Reading Time:4 minutes
Why you can trust SCMP
Tim Noonan

What, did I go to sleep last night in Hong Kong and wake up this morning in Piscataway, New Jersey? Or White Plains, New York? Or maybe Yonkers, Coney Island, the Upper East Side or Hell's Kitchen? I mean, look outside people. We haven't had a garbage strike in more than 40 years. This can't be New York City. So why do I see the Yankees every time I turn on my TV? You know, as in the New York Yankees.

Twice a day like clockwork on ESPN International, the worldwide leader in sports, there they are. Every morning a live broadcast and every afternoon reruns. And lest any of my friends at ESPN's headquarters down in Singapore get the wrong idea, I am not complaining about you showing too much baseball. Far from it. I've been in Asia for close to 20 years and endured more garbage on the tube masked as sports than is humanly possible. So there is not too much baseball on your network. There is, however, too much Yankees on your network.
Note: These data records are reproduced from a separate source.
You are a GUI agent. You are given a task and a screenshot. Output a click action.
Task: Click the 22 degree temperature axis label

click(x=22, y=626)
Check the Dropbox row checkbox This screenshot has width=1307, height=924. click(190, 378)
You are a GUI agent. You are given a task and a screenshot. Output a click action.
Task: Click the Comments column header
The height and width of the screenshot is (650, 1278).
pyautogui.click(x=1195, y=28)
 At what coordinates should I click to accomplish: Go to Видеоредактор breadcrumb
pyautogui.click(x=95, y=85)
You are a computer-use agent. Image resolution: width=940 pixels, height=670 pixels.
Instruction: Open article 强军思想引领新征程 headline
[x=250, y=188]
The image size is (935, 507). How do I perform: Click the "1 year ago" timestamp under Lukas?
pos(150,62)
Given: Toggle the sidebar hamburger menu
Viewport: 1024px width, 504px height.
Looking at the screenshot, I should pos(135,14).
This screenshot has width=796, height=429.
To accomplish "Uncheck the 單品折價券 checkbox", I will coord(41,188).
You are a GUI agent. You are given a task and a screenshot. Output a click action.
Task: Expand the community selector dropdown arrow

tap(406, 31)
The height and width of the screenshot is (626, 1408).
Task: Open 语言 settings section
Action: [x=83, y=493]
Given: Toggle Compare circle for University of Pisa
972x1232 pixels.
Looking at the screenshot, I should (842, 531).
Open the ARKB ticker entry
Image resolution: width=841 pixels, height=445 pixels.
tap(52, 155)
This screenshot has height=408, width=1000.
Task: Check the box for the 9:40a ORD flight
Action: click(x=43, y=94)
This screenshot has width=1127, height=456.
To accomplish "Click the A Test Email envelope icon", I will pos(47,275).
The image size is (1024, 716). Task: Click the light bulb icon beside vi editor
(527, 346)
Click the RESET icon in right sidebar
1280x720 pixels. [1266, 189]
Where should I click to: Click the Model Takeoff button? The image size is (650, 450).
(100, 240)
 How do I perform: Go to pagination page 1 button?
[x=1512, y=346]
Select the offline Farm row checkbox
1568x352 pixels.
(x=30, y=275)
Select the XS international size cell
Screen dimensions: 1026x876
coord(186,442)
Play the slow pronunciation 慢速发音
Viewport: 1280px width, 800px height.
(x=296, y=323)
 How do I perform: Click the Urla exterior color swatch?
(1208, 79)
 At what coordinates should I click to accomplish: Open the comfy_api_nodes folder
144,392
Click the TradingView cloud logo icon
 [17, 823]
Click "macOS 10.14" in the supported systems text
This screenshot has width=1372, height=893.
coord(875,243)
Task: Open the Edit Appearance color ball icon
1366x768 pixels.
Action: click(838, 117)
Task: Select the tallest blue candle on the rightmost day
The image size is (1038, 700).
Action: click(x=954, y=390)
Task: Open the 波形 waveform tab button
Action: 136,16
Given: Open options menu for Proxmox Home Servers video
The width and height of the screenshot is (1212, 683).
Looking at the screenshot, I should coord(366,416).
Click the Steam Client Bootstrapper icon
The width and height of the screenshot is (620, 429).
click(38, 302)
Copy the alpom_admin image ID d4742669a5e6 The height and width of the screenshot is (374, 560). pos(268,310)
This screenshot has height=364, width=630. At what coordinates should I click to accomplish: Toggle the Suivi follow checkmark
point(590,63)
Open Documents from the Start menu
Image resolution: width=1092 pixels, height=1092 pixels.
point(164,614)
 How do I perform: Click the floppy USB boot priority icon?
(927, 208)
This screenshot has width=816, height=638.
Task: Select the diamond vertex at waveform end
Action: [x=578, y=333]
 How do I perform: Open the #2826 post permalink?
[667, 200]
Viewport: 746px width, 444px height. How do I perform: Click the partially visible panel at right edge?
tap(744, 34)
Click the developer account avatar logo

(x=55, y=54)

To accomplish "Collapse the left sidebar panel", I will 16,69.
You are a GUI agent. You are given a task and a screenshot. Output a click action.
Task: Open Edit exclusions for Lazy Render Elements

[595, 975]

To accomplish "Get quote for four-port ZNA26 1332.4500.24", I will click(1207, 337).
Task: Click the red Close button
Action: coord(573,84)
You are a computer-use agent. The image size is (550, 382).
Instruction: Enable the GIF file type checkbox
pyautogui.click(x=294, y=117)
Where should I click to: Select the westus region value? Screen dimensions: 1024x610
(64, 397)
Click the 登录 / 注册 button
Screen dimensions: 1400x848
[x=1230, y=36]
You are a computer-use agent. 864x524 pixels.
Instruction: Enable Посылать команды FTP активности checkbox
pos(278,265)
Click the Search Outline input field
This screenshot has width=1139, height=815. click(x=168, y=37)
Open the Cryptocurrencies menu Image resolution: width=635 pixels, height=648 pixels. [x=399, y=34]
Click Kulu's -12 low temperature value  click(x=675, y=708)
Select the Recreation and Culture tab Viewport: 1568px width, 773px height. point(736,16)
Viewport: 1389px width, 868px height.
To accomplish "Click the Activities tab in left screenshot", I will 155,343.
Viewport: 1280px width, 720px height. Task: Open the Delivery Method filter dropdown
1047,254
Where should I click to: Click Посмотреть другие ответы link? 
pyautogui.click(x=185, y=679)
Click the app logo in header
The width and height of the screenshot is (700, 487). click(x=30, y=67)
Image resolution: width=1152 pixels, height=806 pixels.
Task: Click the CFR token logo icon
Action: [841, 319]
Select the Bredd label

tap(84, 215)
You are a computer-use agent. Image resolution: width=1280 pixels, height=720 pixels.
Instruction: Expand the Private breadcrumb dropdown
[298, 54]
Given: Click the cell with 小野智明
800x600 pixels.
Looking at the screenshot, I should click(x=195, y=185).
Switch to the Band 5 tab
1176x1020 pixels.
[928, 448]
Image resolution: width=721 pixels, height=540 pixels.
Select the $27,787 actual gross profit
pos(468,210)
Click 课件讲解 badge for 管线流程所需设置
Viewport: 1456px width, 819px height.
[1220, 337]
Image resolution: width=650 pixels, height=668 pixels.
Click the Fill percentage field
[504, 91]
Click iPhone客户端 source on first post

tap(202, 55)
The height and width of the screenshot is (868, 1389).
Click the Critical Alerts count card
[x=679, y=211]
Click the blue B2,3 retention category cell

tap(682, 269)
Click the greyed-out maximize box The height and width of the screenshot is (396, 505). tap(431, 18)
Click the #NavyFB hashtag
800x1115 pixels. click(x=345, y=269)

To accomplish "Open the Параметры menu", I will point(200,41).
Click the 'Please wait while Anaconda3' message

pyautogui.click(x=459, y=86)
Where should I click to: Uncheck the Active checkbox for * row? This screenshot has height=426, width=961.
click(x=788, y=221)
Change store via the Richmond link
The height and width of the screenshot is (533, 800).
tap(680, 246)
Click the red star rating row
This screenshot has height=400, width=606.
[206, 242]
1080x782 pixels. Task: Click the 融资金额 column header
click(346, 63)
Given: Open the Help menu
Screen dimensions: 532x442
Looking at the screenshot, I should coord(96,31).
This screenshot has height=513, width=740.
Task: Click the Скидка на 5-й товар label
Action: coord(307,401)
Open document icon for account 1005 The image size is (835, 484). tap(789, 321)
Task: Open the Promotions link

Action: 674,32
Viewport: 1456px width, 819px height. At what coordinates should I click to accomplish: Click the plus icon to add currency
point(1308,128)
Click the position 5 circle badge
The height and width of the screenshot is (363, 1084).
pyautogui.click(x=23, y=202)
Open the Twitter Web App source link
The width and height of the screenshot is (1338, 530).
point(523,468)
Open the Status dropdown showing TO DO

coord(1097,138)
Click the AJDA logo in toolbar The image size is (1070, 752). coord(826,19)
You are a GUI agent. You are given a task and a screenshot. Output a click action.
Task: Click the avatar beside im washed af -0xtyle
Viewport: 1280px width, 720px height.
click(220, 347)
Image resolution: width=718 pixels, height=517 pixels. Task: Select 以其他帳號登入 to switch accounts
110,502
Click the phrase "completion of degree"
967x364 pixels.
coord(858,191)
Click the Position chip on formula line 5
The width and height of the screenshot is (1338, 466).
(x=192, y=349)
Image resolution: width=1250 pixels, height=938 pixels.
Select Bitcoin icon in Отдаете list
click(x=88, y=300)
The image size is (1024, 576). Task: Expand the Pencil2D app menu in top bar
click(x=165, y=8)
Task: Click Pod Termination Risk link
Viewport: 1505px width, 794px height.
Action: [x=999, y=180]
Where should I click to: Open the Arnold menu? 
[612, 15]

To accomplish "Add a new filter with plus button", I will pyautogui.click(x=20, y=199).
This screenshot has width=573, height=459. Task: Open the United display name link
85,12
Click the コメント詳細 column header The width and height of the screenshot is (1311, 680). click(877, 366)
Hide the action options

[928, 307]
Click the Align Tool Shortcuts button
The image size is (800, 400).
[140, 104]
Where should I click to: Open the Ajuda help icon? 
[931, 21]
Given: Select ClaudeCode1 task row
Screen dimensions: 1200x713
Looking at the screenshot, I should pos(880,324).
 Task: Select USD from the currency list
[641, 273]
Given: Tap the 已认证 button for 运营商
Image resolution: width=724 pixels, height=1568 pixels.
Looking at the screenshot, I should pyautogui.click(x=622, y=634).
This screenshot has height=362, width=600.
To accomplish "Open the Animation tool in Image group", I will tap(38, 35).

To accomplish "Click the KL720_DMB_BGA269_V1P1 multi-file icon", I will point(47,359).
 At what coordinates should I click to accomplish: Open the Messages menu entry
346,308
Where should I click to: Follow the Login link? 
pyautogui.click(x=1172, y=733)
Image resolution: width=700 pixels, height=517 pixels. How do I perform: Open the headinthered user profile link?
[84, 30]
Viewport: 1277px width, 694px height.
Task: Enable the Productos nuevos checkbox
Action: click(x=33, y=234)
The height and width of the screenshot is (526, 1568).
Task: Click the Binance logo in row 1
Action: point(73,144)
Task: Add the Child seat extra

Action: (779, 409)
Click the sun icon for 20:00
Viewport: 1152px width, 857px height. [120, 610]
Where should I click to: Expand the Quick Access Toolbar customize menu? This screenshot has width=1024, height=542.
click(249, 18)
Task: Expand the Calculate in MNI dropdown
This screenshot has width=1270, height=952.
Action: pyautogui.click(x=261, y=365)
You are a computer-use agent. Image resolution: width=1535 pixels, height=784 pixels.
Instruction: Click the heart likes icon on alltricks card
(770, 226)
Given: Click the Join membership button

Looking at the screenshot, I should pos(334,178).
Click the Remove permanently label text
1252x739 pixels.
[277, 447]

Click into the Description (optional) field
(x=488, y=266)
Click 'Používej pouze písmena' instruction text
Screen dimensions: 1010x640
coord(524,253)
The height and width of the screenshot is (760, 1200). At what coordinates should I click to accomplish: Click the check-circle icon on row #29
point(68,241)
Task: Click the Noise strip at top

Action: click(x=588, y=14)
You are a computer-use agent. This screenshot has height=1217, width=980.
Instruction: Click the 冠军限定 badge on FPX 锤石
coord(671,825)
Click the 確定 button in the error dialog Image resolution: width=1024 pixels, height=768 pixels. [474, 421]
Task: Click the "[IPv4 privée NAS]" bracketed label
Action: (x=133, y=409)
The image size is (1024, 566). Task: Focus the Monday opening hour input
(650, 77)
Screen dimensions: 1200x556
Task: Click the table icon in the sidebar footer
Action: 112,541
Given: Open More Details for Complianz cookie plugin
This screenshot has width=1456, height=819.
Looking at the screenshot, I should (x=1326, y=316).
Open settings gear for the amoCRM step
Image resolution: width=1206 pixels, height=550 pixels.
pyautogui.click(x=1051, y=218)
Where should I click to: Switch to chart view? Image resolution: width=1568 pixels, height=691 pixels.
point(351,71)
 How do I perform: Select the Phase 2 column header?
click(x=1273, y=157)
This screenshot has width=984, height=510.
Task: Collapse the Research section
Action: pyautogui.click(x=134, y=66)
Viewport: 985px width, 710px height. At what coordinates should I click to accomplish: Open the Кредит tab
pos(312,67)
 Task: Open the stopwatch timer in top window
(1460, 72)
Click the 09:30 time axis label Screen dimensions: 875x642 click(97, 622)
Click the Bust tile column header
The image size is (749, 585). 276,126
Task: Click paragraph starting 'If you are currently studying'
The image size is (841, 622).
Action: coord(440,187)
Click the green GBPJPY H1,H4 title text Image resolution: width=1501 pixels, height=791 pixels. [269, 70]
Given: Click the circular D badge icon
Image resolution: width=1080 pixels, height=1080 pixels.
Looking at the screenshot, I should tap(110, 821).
I know it's not personal; it's business and probably good business at that. When it comes to the world's most popular team, the Yankees have to be in the discussion with the likes of Manchester United, Real Madrid and the Los Angeles Lakers. Of course, soccer and basketball have an infinitely larger following globally than baseball. But hey, this is New York we're talking about, not Manchester, Madrid or even tofu-loving LA.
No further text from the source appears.